Fundamental to the success of such strategies, but ultimately also to their removal, is the role of emotion – the extent to which exclusion is felt to be necessary for communal survival or integrity, the extent to which it has been psychologically internalised, the extent to which it is felt to be an intolerable burden to be removed at any cost.

The aim of this symposium is to explore an important stage in the European history of exclusion. It will focus on the significance of emotions in the articulation and also experience of religious exile and displacement in the early modern period. It will also explore the degree to which these emotions facilitated the internalization of stereotypes created by the elites among the broad populace.

The political and religious upheavals of the sixteenth and seventeenth centuries forced an unprecedented number of people to flee from their homelands or to live in a state of internal exile. The emotions to be explored in this conference might relate either to the lost homeland of exiles or to the new communities exiles came into contact with or created for themselves.

In pre-Enlightenment Europe strong attachments to long-established traditions and fears concerning the threat that diversity posed for stability and authority were widespread.
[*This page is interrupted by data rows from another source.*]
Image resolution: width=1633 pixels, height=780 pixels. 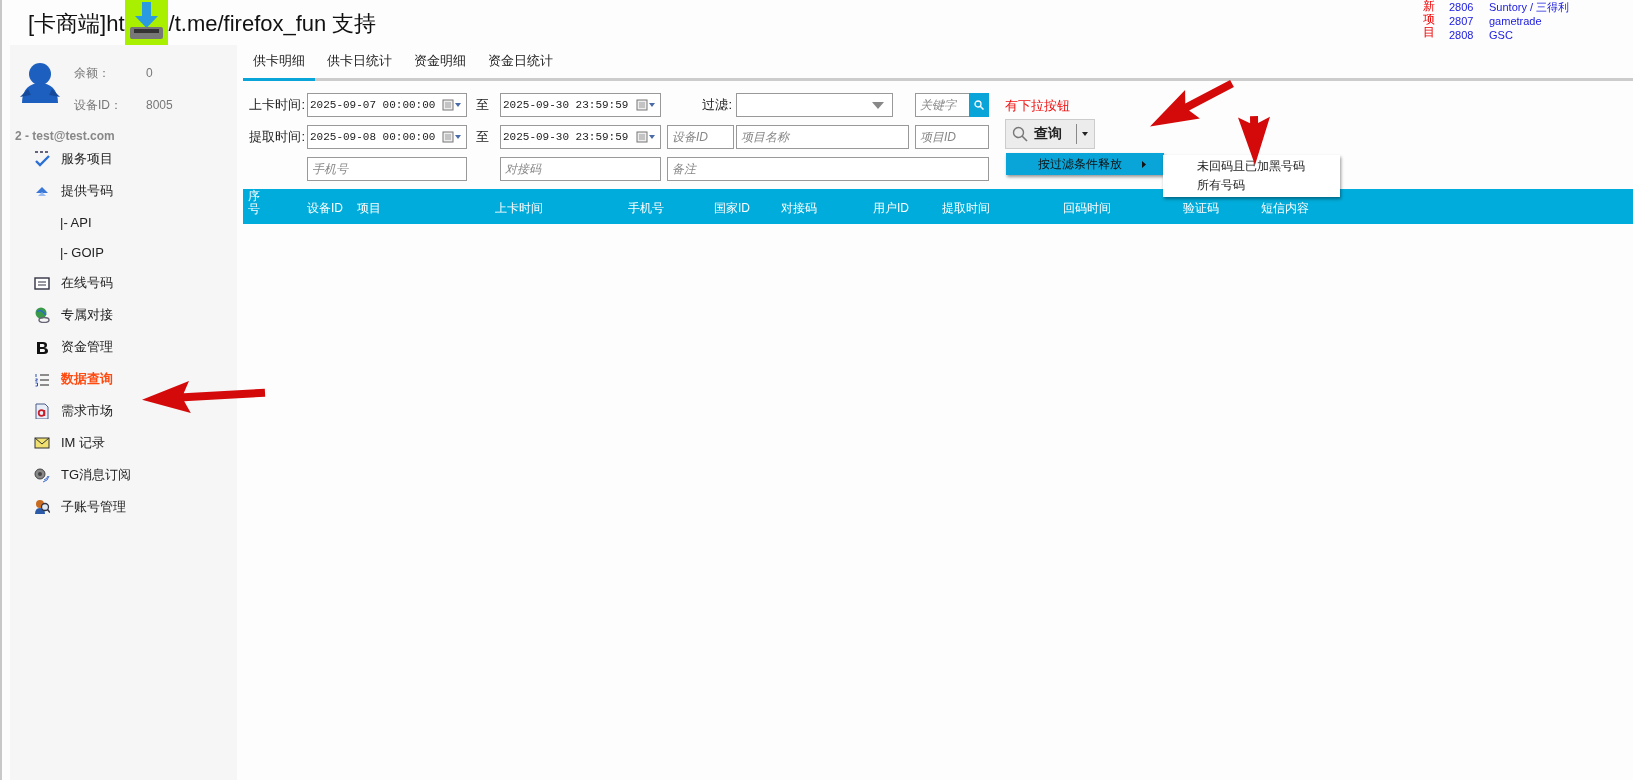 I want to click on tab: 供卡日统计, so click(x=360, y=66).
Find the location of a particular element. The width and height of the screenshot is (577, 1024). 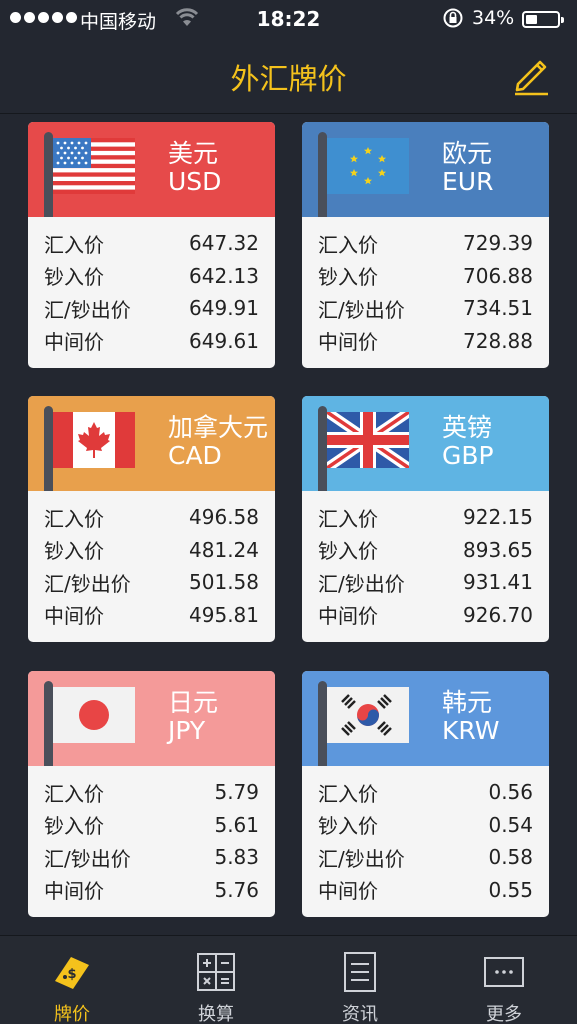

tab-bar: $ 牌价 换算 资讯 更多 is located at coordinates (288, 980).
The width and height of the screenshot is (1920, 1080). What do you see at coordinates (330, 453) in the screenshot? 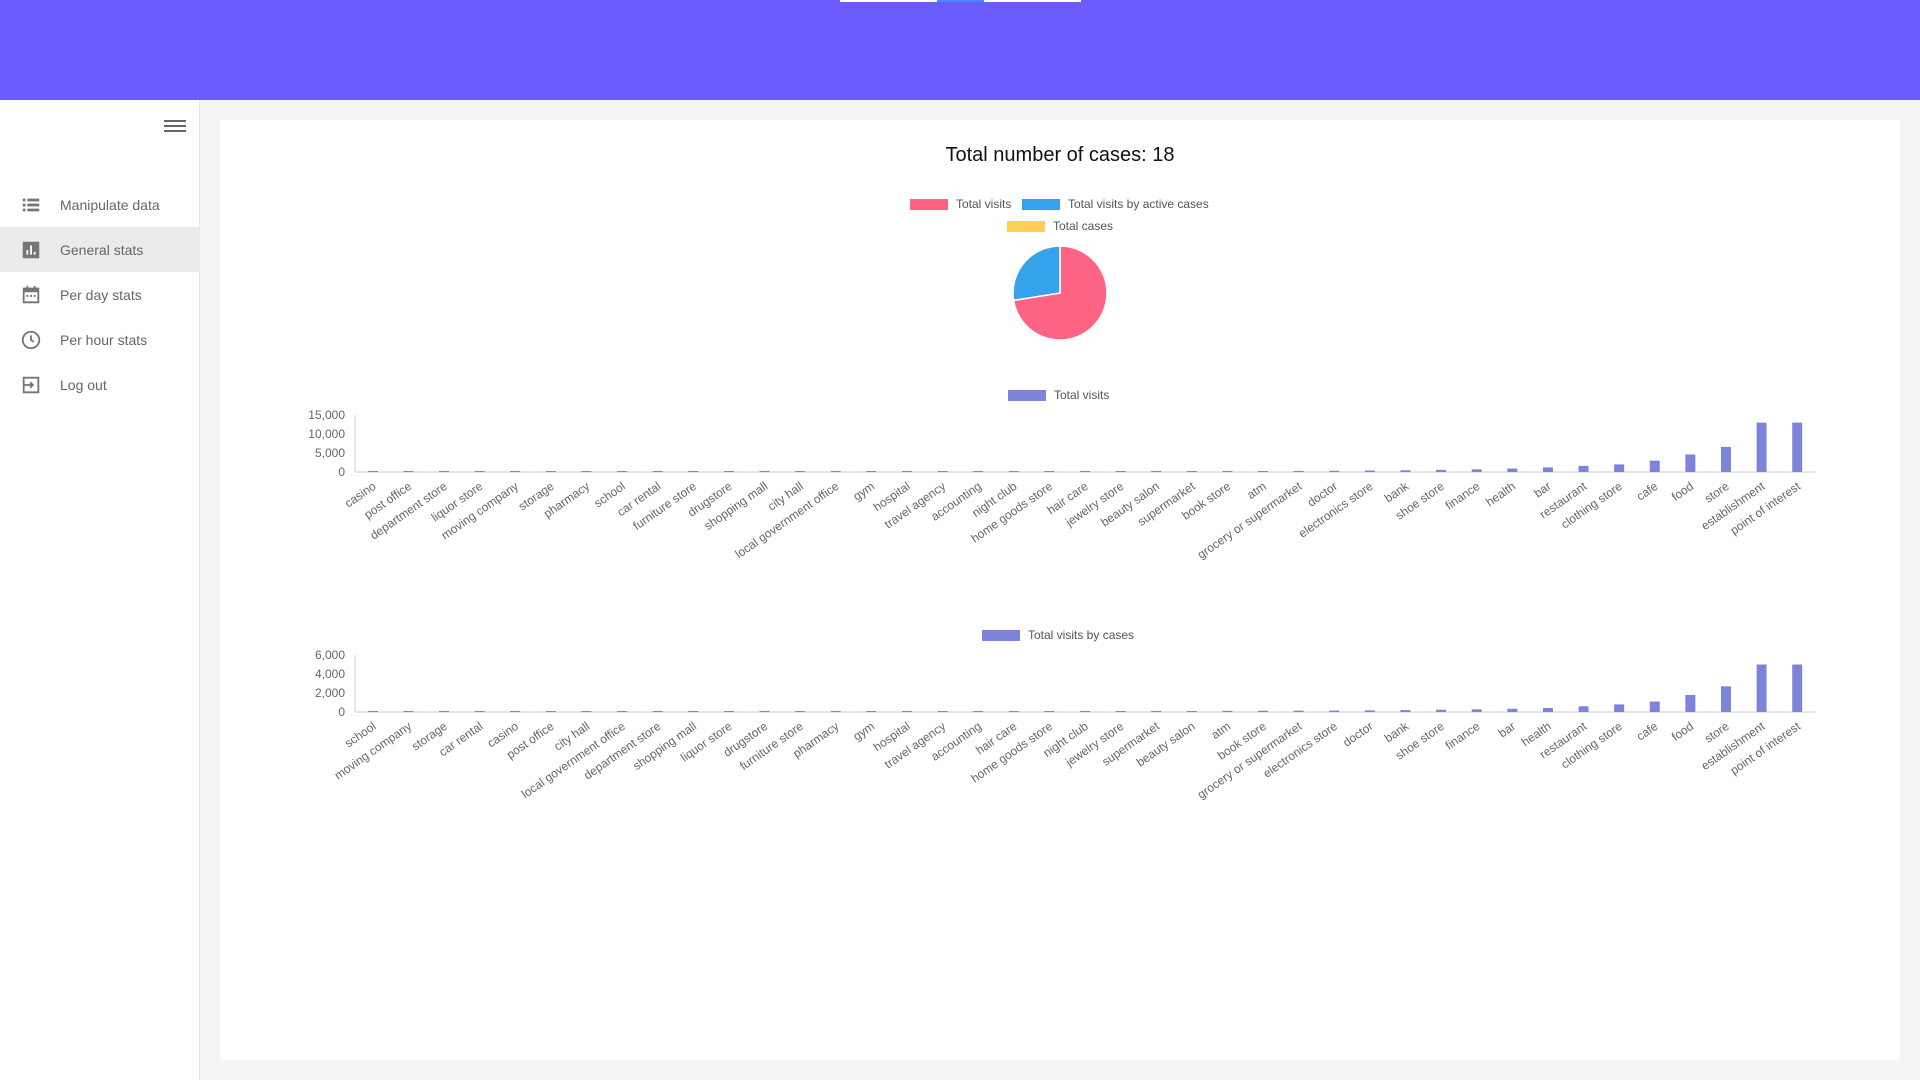
I see `y-tick-label: 5,000` at bounding box center [330, 453].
One aim of this conference is also to explore how emotions were used to gradually weaken such attachments and to transform the fear of diversity into an alternative set of values and ideals based on different levels of tolerance.

Themes to be considered in the symposium might include:

  • the use of emotional strategies in ‘hate literature’ deliberately intended to label and stigmatize ‘deviant’ groups and individuals, and to exclude them from the realm of tolerance;
  • the responses of internal and external exiles to the psychological pressures associated with threatened or actual displacement;
  • the relationship between the emotional experience of exclusion, persecution or exile and the emergence, articulation or justification of tolerant and intolerant attitudes or policies;
  • the emotions produced among tolerated minorities by the precariousness of their status and uncertainty regarding their rights;
  • the affective language of the many competing martyrologies and how this proved functional for the advocacy of both intolerance and tolerance.